Tous les jours, vers 18 h, des porte-parole du Conseil national de transition donnent une conférence de presse à l'hôtel Uzu, à Benghazi. Ils y commentent les dernières nouvelles du front (plutôt mauvaises depuis deux jours) quand ils n'annoncent pas les dernières nominations au comité exécutif qui tient lieu de cabinet ministériel dans l'est de la Libye, libéré de l'emprise de Mouammar Kadhafi.

Mais les «ministres» eux-mêmes ne participent jamais à ces rencontres. Impossible de savoir où ils se trouvent exactement et quelles seront leurs activités dans les jours à venir. Pour les protéger contre d'éventuelles tentatives d'assassinat, leurs déplacements sont tenus secrets. À un point tel que, lorsque le chef de ce drôle de gouvernement s'est adressé à la population sur une place de Benghazi, dimanche, les journalistes ne l'ont appris que le lendemain...

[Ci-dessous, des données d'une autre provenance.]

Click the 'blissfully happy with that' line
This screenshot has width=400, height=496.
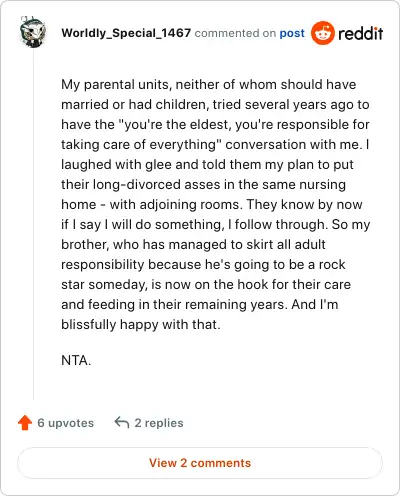coord(141,324)
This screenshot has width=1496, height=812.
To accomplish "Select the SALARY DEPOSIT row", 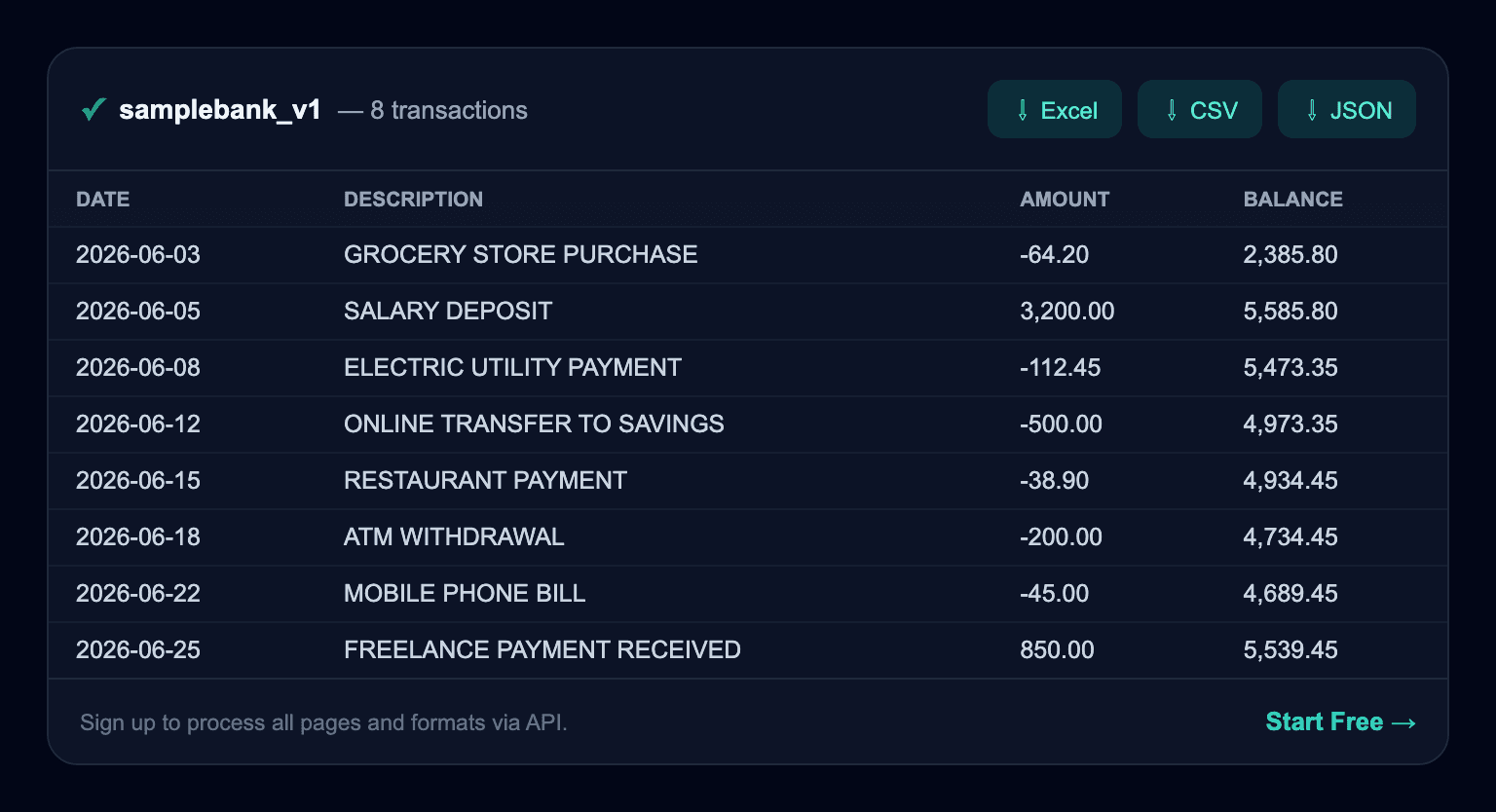I will click(x=748, y=312).
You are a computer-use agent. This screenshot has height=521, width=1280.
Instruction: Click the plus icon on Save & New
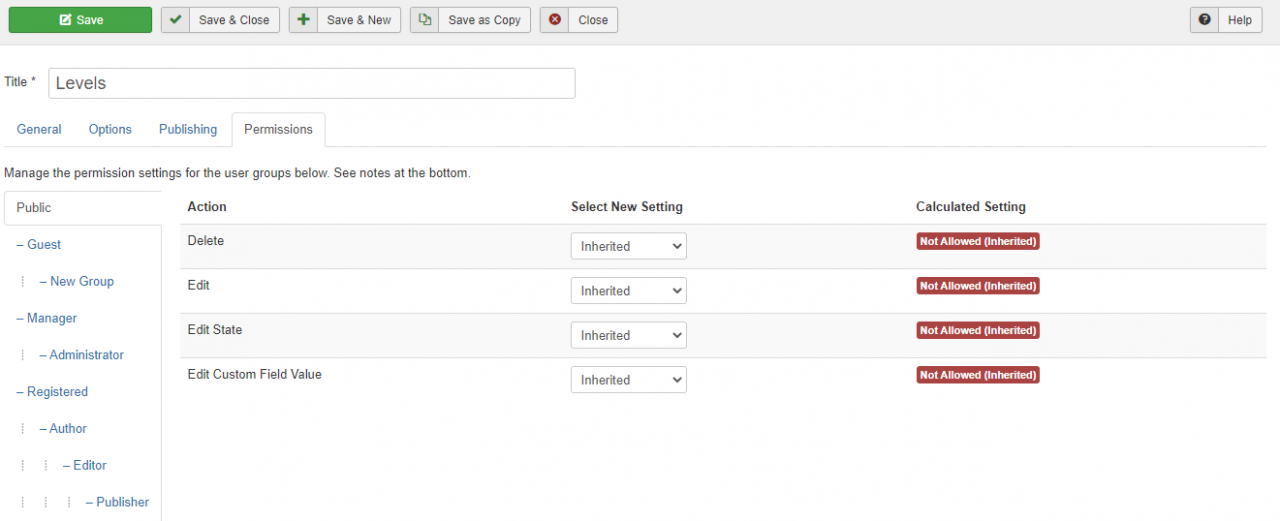[303, 20]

La règle de confidentialité devient encore plus étanche quand il s'agit des 18 membres du Conseil de transition qui représentent l'ouest du pays, encore soumis au joug du «guide» libyen. Pour les protéger contre les représailles du dictateur, c'est leur identité même qui n'a pas été révélée!

Pas évident de construire un nouvel État à partir de zéro dans un pays coupé en deux par une ligne de front, où la majorité des dirigeants doivent se cacher pour protéger leur vie.

Il y a six semaines à peine, Mohamed Mabrouk enseignait la pédagogie à de futurs enseignants à al-Beyda, à deux heures de route à l'est de Benghazi.

Le jour où la population de sa ville s'est soulevée contre Kadhafi, sa nièce de 11 ans a été tuée par les forces du régime. De fil en aiguille, Mohamed Mabrouk a fait le saut en politique.

«Nous avons besoin de nouvelles institutions, d'une nouvelle Constitution et d'un véritable gouvernement de transition avant de tenir des élections», énumère-t-il. Puis il ajoute: «Mais avant d'en arriver là, nous devons attendre que les autres villes tombent.»

Paralysie

Près de six semaines après avoir chassé Kadhafi, la portion libérée de la Libye est paralysée par une révolution inachevée. Cela crée parfois des situations absurdes. Prenez la société Arabian Gulf Oil Company, qui produit 25% du pétrole libyen, et dont le bureau principal se trouve à Tripoli.

Ses employés continuent à recevoir leur salaire de la capitale, même si c'est à partir de l'Est - surtout de Tobrouk - que son pétrole brut coule vers l'étranger. Et comme la firme est frappée par les sanctions internationales, les nouvelles autorités de l'est de la Libye ne peuvent pas tirer profit de l'or noir sur lequel elles sont assises.

«Si on pouvait reprendre les exportations, on pourrait rouvrir les écoles et financer les services publics», dit Youssef Gherryo, directeur de la gestion des réservoirs de la Arabian Gulf Oil Company.

Refus de la partition

L'autre solution, pour cette entreprise, serait de se couper de Tripoli et de voler de ses propres ailes. Mais ça, se serait mettre un doigt dans l'engrenage d'une sécession entre l'Est et l'Ouest. À Benghazi, ce scénario est unanimement rejeté. «Nous sommes un seul peuple, avec Tripoli pour capitale», disent des affiches dans les rues de la ville.

Sauf que plus la crise libyenne perdure, plus la menace d'éclatement s'accentue. Pour la deuxième fois en quelques semaines, les insurgés ont pris facilement dans les derniers jours une série de villes de l'est du pays - Ajdabiya, Brega, Ras Lanouf - pour s'enliser quelque part autour de la ligne qui sépare traditionnellement l'Est de l'Ouest.

D'où l'importance de la bataille de Syrte, ville natale de Mouammar Kadhafi, qui y compte sur des allégeances de clans. Mais aussi première grande ville occidentale sur la route vers Tripoli.

Si Syrte tombe rapidement, les insurgés ont une chance de garder leur pays uni. Dans le cas contraire, la cassure pourrait devenir inévitable.